Sirius XM Earnings: Pandora Advertising Growth Now Justifying Its Acquisition
Sirius XM stock remains undervalued.
Key Morningstar Metrics for Sirius XM Holdings
- Fair Value Estimate: $7.50
- Morningstar Rating: 4 stars
- Morningstar Economic Moat Rating: Narrow
- Morningstar Uncertainty Rating: Medium
What We Thought of Sirius XM Holdings’ Earnings
We are maintaining our $7.50 fair value estimate for Sirius XM Holdings SIRI. While the firm awaits the completion of its deal with Liberty Media, its heavily criticized acquisition of Pandora in 2019 is providing some return. The subscription and advertising sides of its audio broadcasting segment continued to decline during the fourth quarter. But with a bit less uncertainty regarding digital advertising and a continuing shift in listener behavior toward streaming, Pandora posted growth.
While subscription revenue is likely to decline year over year in both segments in 2024, we think the overall advertising part of Sirius will improve with a slowdown in the Sirius XM ad revenue decline and a slight acceleration of growth on the Pandora platform. We do not expect significant long-term changes in Sirius XM’s overall operations and strategy after the firm and Liberty Media complete their deal (expected to happen in the third quarter), which will simplify the firm’s ownership structure.
Total revenue remained flat compared with last year at around $2.3 billion. Sirius XM revenue was flat while Pandora and off-platform revenue increased 2% from last year during the quarter. Continuing weakness in the Sirius XM subscriber count drove 1% and 14% declines in subscription and advertising revenue, respectively. On the Pandora streaming side, the number of listeners declined, but continuing growth in content and overall demand for digital advertising drove year-over-year advertising revenue 1% higher than last year.

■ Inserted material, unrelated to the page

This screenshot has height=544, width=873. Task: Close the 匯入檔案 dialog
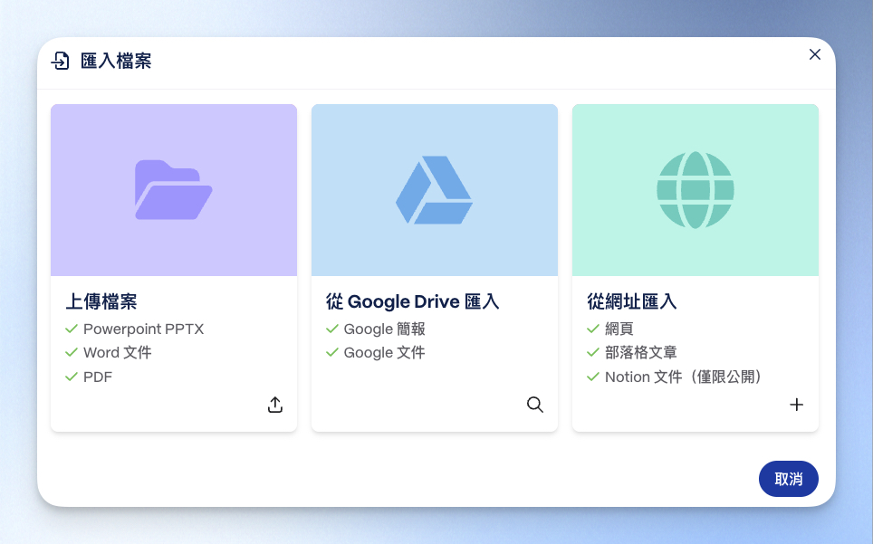coord(814,53)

The firm’s operating margin declined more than 3 percentage points year over year as its cost of services increased, mainly due to higher subscriber acquisition costs, an increase in sales and marketing, and a slight increase in the cost of content. This led to fourth-quarter adjusted EBITDA of $715 million (31.3% margin), down from last year’s $742 million (32.5% margin). Free cash flow during the quarter declined to $445 million from $529 million in 2022.